UCSI trade show envisions improving the lives of area veterans
Envisioning new products to make life easier or more enjoyable for military veterans was the goal of the Utica Center for Science and Industry student trade show held recently.

Patterned after an industrial trade show, teams of UCSI high school seniors who attend the center’s engineering technology or multimedia technology programs formed mock companies to create assistive devices and develop targeted marketing strategies for the products. 

Partnerships between engineers and advertisers were based on students selecting which project to “pitch” and which ad campaign was most effective. 

To gather authentic information about possible needs, the students first spoke with active military personnel and members of local VFW organizations as well as their own parents, grandparents or other family members who served in the armed forces. 

UCSI engineering students demonstrated their product’s features, while multimedia student partners used their best marketing skills to sway perspective “clients” – veterans and business people in attendance. The visitors were in turn asked to provide feedback about the products and rate their top three product choices.

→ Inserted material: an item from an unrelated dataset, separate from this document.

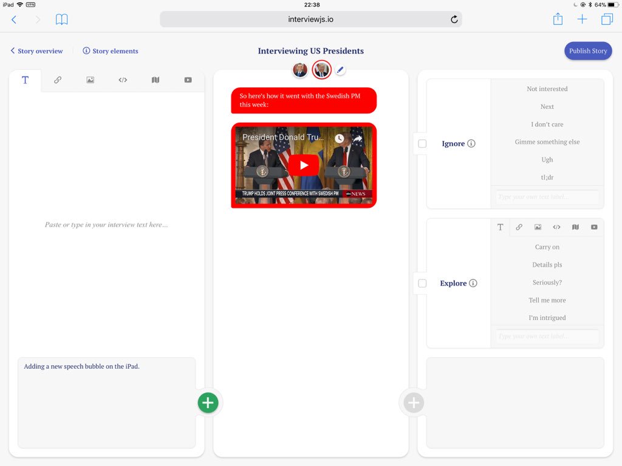The width and height of the screenshot is (622, 466).
Task: Play the President Donald Trump video
Action: tap(303, 165)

Two U.S. Army veterans, Bill Reed – who served in Vietnam and Nicola Sancricca – a WWII veteran of service in the Pacific theater, were impressed by the students’ ingenuity and creativity.

Mr. Reed, a retired attorney whose son Spencer attends UCSI and Eisenhower High School, thought a student-designed pillbox that reminds the user when to take the medicine had real marketing possibilities. He also commented on the overall merits of the UCSI program and how his son is learning.
“It’s not just book work,” he said. “It’s beyond visual learning and really prepares kids and gets them thinking about how science and mathematics are used in engineering careers.”

Mr. Sancricca said that while all the teams did well, he had several favorites. “It shows they are really thinking,” he said. 

Top vote-getters among attendees included an inexpensive kit to modify a standard wheelchair into a motorized one, a cane with a built-in flashlight and magnetic tip for retrieving dropped objects and also a device called a “K-9 Cannon.” 

The latter is basically an air compressor attached to a length of PVC pipe that can launch tennis balls, enabling a person in a wheelchair or without use of their arms to play fetch with their dog.

Student Beth Edberg, who also attends Stevenson High School, described herself as “head of finance” for marketing the K-9 Cannon said she “learned a lot” trying to balance a limited budget while still producing results. 

Beth, who will study biomedical engineering at University of Michigan-Dearborn, added that while the engineering companies had three weeks to design, test and build their projects, the advertising firms such as hers took only one week to prepare. A scenario much like the real world, she concluded. 

Stevenson and UCSI student Josh Rzeppa also commented on the need to keep down manufacturing costs. His firm produced “The Independence Kit” (TIK for short) that can modify a standard wheelchair to become motorized, powered by a 12-volt battery. 

“Our product would cost $250 versus more than $2,000 to buy a motorized wheelchair,” said the Michigan Technological University-bound senior. And, he added, “It would allow a veteran who lost an arm to interface with a video game, computer or TV.” 

UCSI lead teacher Jill Rilley said the trade show project is always a highlight of the semester. This time, she said, the assignment was more extensive. “It more closely replicated the process of determining a need, developing a product from concept to marketplace to address that need and then informing likely customers that it exists.”

“UCSI is advanced, authentic learning,” she added. “It’s validated by our alumni at universities around the state who come back to tell us they’re well ahead of their first year classmates. They tell us that programs like Solid Works and animation software they learned in high school have yet to be introduced in their college classes.”